Científicos de Harvard (EE.UU.) han demostrado que los microbiomas de cada persona sirven para identificarla a lo largo del tiempo, al menos entre poblaciones de cientos de personas. Así lo han comprobado estudiando exclusivamente el ADN de las bacterias de 242 individuos, sin tocar el humano. Esto podría plantear algunos problemas de privacidad, reconocen los investigadores.

El ADN del microbioma permite identificar a cada individuo

Un nuevo estudio muestra que las comunidades microbianas que llevamos dentro y sobre nuestros cuerpos, conocidas como el microbioma humano, tienen el potencial para identificar a los individuos, como una huella digital.

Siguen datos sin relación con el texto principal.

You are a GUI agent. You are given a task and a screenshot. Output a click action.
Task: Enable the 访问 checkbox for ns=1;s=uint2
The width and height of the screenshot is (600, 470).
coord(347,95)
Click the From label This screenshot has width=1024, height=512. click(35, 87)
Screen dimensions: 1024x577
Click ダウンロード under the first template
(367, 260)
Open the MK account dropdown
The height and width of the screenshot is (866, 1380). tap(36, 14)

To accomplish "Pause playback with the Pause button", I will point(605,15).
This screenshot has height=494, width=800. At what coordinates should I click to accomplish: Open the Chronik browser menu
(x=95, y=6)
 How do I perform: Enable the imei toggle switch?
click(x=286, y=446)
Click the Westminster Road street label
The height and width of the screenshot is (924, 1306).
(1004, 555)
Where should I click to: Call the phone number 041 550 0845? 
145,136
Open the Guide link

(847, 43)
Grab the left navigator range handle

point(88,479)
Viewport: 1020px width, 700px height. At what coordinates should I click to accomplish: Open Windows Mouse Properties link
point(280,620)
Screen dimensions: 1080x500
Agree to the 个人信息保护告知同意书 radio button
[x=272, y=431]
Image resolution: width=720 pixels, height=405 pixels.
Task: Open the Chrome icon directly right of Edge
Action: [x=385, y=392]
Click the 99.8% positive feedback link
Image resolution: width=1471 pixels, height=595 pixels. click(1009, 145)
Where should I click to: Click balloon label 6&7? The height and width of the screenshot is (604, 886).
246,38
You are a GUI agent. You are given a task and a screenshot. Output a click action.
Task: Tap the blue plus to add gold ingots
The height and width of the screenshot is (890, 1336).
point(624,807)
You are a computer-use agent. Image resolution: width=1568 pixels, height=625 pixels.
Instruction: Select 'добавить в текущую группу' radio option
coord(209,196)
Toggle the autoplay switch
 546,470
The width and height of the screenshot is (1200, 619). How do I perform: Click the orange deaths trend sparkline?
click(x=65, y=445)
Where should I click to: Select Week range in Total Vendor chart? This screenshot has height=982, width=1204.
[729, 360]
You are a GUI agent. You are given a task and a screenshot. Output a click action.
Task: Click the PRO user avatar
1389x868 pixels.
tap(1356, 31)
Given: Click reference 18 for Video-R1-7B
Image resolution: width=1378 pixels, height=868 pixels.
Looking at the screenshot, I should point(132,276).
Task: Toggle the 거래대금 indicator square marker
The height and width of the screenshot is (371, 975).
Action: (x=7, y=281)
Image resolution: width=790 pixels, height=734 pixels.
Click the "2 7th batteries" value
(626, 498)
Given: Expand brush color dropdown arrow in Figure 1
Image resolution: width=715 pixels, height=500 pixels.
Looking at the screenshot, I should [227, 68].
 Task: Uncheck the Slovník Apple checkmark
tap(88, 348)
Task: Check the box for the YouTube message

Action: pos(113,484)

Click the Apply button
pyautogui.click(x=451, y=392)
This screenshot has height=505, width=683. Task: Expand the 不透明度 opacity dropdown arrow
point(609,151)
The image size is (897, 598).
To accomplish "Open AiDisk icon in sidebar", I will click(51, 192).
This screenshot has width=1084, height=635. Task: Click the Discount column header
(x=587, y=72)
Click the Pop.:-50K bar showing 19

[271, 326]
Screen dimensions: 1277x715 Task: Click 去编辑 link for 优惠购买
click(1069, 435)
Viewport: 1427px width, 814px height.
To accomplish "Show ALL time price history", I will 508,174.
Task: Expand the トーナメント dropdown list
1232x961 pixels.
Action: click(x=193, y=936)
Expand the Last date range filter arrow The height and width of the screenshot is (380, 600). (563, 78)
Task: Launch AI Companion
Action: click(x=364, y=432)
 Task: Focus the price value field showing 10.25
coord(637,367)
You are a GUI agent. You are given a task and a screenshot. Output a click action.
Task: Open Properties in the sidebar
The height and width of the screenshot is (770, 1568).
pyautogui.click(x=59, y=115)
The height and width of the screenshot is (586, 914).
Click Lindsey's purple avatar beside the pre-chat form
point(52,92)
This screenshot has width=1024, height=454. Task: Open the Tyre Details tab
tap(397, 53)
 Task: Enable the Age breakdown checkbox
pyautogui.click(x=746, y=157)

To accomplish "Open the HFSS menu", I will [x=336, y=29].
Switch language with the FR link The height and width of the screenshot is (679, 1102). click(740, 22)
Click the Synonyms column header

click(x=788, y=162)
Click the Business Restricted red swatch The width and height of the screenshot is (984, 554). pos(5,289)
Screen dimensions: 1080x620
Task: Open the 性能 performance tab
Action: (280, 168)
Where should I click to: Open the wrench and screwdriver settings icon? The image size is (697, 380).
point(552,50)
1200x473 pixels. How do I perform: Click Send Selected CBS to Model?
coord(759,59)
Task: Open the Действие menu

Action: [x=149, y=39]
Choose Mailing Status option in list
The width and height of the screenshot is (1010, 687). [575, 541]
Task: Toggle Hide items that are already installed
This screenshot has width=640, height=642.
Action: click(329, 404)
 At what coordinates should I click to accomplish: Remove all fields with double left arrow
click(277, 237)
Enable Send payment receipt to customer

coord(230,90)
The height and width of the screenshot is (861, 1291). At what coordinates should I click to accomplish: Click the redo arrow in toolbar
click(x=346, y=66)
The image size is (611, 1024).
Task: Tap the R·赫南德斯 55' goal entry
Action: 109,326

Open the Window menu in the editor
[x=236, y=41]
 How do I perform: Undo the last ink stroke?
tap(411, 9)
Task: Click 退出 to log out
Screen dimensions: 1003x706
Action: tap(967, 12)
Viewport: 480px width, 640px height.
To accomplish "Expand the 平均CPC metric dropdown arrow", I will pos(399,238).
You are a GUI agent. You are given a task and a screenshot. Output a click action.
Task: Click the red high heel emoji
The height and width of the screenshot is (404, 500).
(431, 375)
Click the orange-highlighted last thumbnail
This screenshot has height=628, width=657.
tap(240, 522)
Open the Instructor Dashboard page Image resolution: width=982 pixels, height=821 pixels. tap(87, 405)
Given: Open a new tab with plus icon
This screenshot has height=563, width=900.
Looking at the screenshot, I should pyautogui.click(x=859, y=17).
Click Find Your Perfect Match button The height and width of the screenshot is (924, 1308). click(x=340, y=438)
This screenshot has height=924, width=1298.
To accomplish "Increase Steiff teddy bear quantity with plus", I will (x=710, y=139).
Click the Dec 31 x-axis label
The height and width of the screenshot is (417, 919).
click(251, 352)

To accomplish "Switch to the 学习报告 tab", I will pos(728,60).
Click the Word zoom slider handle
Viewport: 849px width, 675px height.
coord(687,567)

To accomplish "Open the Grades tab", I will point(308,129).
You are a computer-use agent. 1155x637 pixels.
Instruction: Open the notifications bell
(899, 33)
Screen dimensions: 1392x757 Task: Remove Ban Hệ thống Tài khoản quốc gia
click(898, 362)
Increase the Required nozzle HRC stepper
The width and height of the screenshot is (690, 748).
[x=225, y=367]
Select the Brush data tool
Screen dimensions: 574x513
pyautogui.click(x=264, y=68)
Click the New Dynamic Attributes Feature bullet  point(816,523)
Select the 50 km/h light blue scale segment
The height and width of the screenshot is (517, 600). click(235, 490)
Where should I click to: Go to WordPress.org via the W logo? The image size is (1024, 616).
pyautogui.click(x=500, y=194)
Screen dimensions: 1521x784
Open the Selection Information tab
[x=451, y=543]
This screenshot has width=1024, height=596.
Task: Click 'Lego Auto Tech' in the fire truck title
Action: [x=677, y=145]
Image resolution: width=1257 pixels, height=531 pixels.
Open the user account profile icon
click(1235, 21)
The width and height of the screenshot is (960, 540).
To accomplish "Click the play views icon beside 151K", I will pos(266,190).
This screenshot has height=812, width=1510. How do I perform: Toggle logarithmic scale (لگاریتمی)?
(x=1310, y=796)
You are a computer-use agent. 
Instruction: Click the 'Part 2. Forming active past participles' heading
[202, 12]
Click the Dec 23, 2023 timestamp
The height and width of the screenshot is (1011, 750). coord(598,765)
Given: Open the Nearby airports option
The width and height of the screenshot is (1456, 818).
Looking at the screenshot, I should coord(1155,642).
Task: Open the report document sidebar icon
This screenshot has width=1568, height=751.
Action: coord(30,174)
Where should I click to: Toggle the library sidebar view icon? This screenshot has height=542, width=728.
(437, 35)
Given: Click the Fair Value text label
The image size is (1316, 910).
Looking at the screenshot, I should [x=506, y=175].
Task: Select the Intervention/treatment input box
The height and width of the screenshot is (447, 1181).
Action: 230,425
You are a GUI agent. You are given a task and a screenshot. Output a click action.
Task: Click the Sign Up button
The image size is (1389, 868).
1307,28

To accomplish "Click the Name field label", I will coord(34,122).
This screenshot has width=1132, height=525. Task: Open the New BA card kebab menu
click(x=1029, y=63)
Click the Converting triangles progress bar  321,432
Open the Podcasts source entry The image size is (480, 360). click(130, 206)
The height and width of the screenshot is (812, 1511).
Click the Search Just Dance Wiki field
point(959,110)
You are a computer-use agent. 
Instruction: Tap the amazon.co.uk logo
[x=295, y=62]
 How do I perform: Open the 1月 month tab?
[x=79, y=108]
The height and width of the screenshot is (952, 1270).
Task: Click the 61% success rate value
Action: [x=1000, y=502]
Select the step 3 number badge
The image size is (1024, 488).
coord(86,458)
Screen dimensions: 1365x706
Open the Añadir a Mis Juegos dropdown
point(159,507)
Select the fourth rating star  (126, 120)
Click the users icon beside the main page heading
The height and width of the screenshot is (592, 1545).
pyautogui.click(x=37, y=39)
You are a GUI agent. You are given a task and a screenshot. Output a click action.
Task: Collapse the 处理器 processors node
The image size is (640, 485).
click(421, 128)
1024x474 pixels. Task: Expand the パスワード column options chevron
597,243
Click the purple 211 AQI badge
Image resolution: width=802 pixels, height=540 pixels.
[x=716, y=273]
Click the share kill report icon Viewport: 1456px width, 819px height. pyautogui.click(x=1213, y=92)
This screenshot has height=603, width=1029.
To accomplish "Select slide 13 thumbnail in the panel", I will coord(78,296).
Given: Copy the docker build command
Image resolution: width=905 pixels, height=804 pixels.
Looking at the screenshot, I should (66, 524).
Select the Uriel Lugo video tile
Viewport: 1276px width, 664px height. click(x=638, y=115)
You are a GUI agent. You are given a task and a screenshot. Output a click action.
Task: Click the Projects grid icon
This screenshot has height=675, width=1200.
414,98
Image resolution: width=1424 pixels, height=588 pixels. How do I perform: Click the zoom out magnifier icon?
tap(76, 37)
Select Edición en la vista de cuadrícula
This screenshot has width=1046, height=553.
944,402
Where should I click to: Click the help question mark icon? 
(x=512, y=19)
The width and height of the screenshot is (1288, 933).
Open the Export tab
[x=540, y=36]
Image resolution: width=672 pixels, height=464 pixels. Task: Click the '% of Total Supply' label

Investigadores de la Universidad de Harvard (Massachusetts, EE.UU.) han demostrado que los microbiomas personales contienen suficientes características distintivas para identificar a un individuo a lo largo del tiempo, de entre una población de cientos de personas.

El estudio, el primero en demostrar con rigor que la identificación de las personas a partir de datos de microbioma es factible, sugiere que tenemos habitantes microbianos sorprendentemente únicos, pero podría plantear problemas de privacidad potenciales para los sujetos inscritos en proyectos de investigación del microbioma humano.

El estudio apareció en línea ayer en la revista PNAS.

«La vinculación de una muestra de ADN humano a una base de datos de huellas dactilares de ADN humano es la base de la genética forense, que tiene ya décadas de antigüedad. Hemos demostrado que el mismo tipo de vinculación es posible usando secuencias de ADN de los microbios que habitan el cuerpo sin que se requiera ADN humano. Esto abre la puerta a la conexión de muestras de microbioma humano entre bases de datos, lo cual tiene el potencial de exponer información sensible de los sujetos -por ejemplo, infecciones de transmisión sexual, detectables en la propia muestra microbioma», dice el autor principal Eric Franzosa, investigador del Departamento de Bioestadística en la Escuela Chan de Salud Pública de Harvard, en la nota de prensa de ésta.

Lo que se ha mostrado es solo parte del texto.